Description
Book SynopsisThis important new book is the first specific study on the classical theory of wages to appear for more than 50 years and as such fills an important gap in the literature.
Antonella Stirati argues that the wage-fund theory played no part in the theory of wages expounded by Ricardo and his predecessors. Classical wage theory is shown to be analytically consistent but very different from contemporary theory, particularly as it did not envisage an inverse relationship between employment and the real wage level, and hence a spontaneous tendency to full employment of labour. The author bases her approach not only on a reinterpretation of Smith and Ricardo, but also on the writings of Turgot, Necker, Steuart, Hume, Cantillon and other pre-classical economists.
Historians of economic thought as well as other economists will welcome Dr Stirati's careful analysis of classical writings on economics which includes simple but rigorous explanations of phenomena, central to current economic debate, such as the occurrence of persistent unemployment.
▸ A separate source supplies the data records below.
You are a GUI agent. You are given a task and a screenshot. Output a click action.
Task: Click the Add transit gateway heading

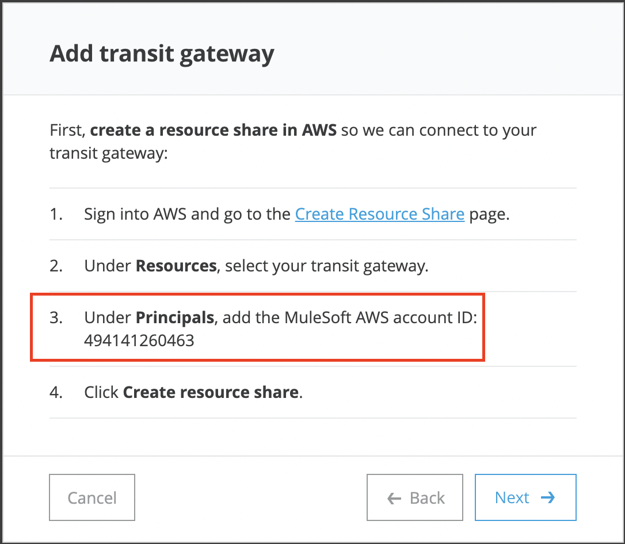coord(162,54)
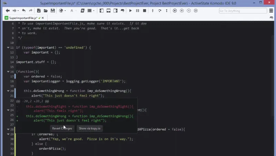
Task: Stop debugging with the square stop icon
Action: 145,11
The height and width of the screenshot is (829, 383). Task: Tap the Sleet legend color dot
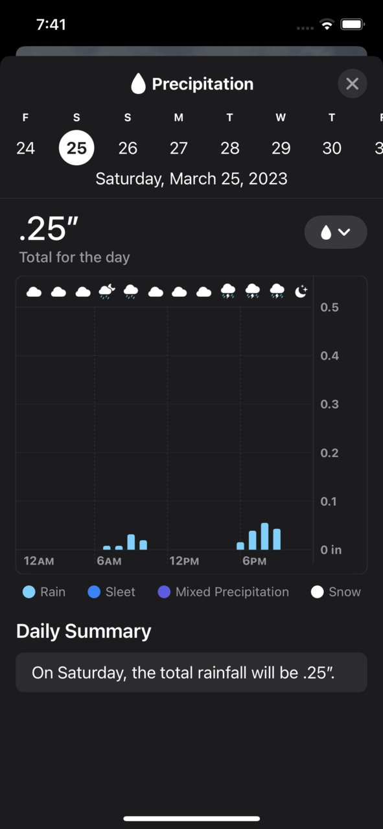tap(94, 592)
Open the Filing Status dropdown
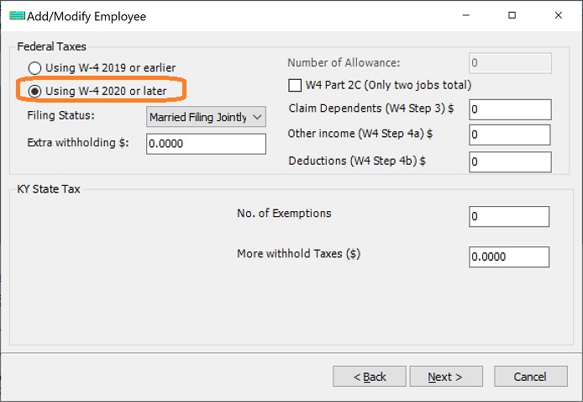Screen dimensions: 583x402 (206, 117)
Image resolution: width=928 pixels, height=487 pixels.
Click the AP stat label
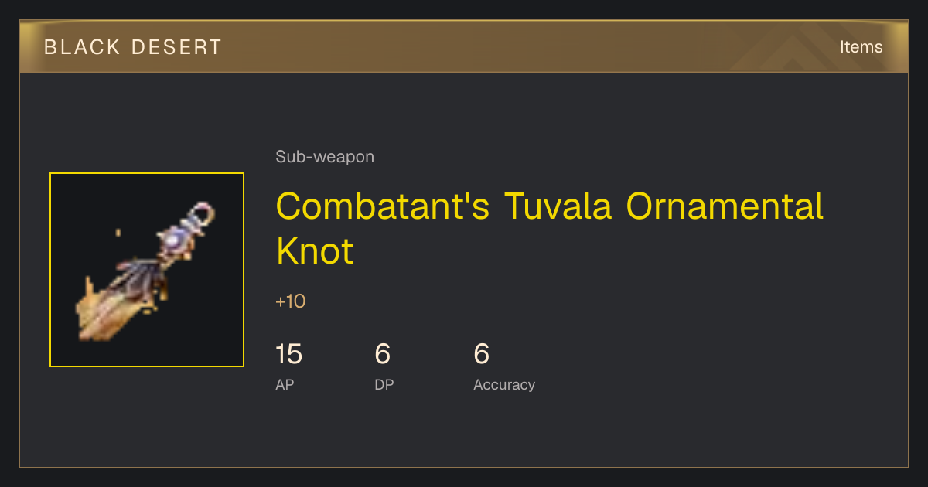(285, 384)
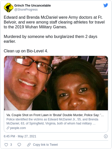Open the 6:45 PM May 27, 2021 timestamp

[20, 136]
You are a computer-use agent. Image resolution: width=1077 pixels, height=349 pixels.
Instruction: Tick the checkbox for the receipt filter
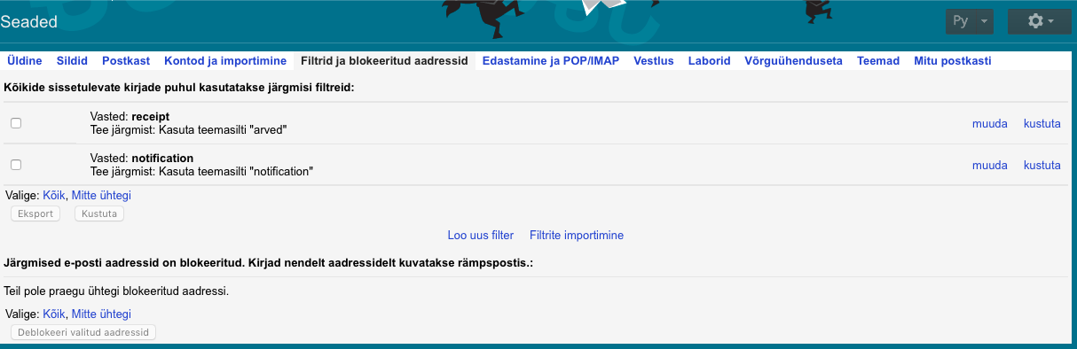tap(16, 123)
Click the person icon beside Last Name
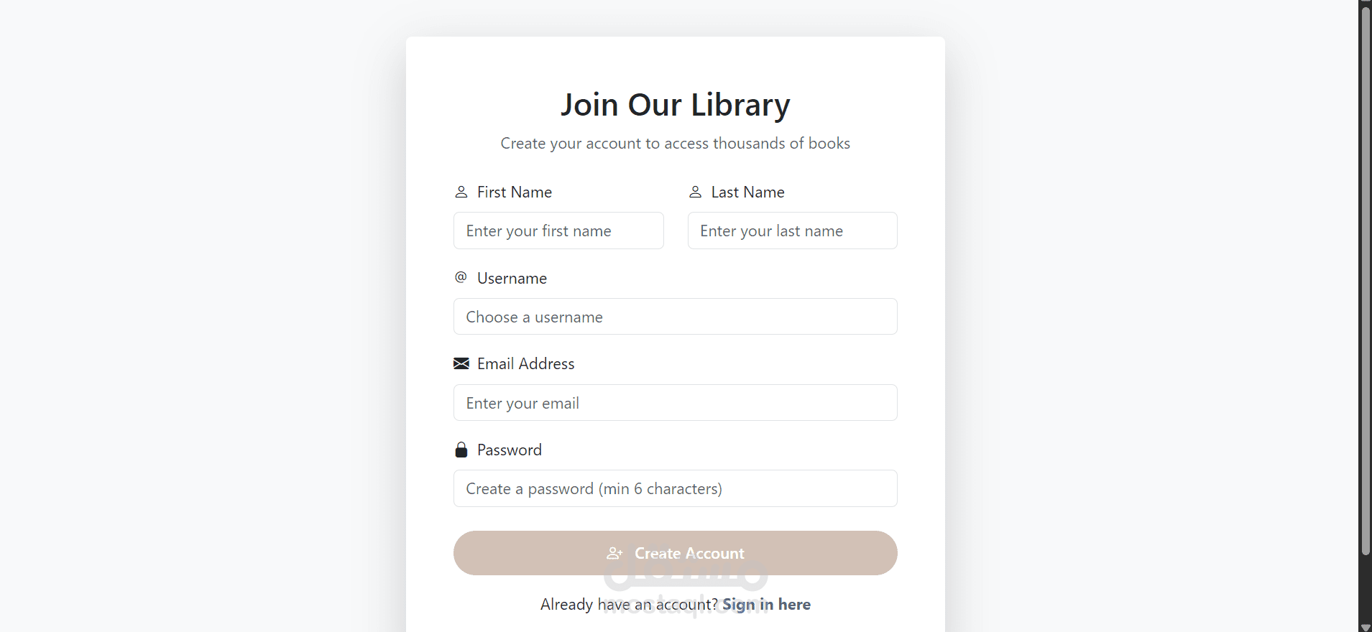This screenshot has width=1372, height=632. (695, 192)

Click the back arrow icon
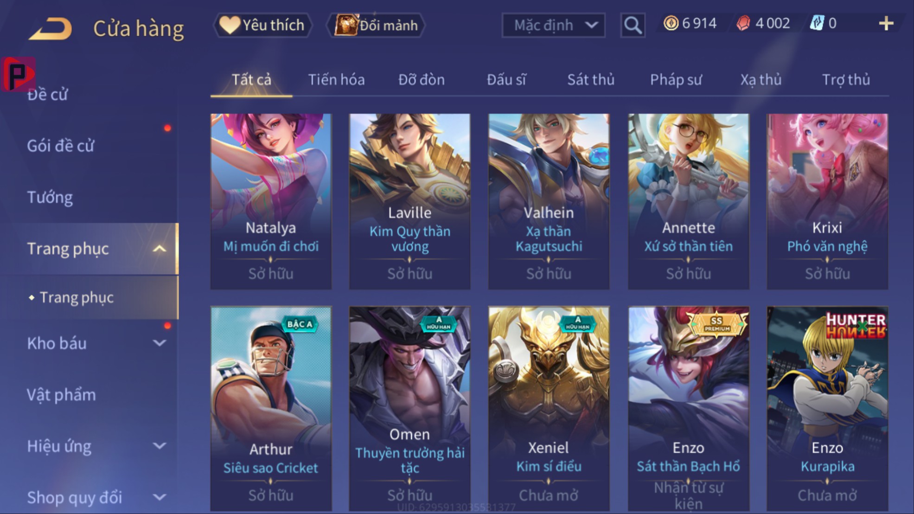(x=51, y=28)
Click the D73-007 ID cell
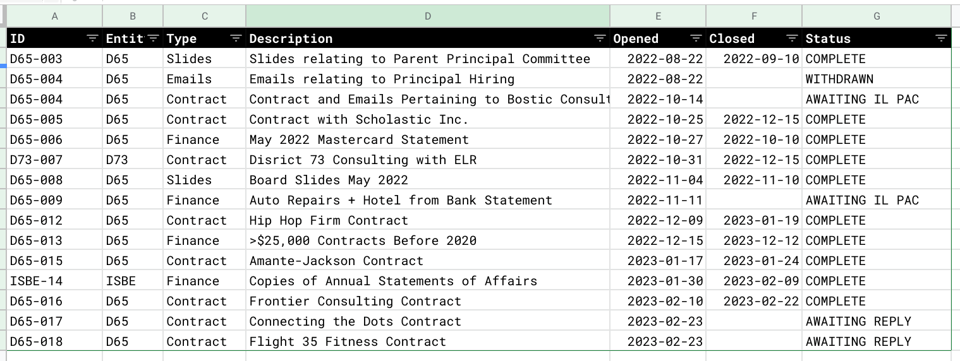The image size is (960, 361). [54, 160]
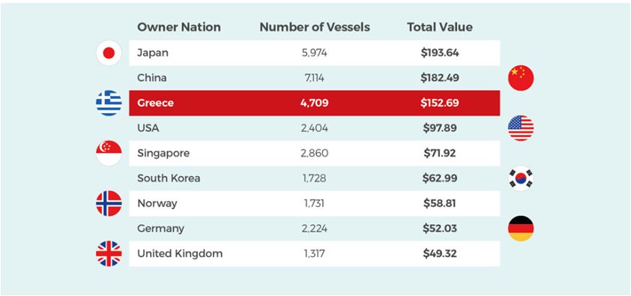The image size is (631, 296).
Task: Click the United Kingdom row label
Action: tap(180, 254)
Trade Review'. . . there is much is Stirati's discussion of the natural wage which is of interest, and she explores quite carefully the role of institutional, cultural and social factors in the determination of the long-run wage rate.' -- John Vint, Journal of the History of Economic Thought
Table of ContentsLabour supply and demand, unemployment, natural wage - some definitions; wages in the English economic literature in the late 17th and early 18th century; the theory of wages in Adam Smith and in his contemporaries, J. Steuart, A.R.J. Turgot and J. Necker; theories of population form Cantillon to Ricardo; the theory of wages in David Ricardo; wages and the labour market in classical political economy, summary and comparison with other approaches.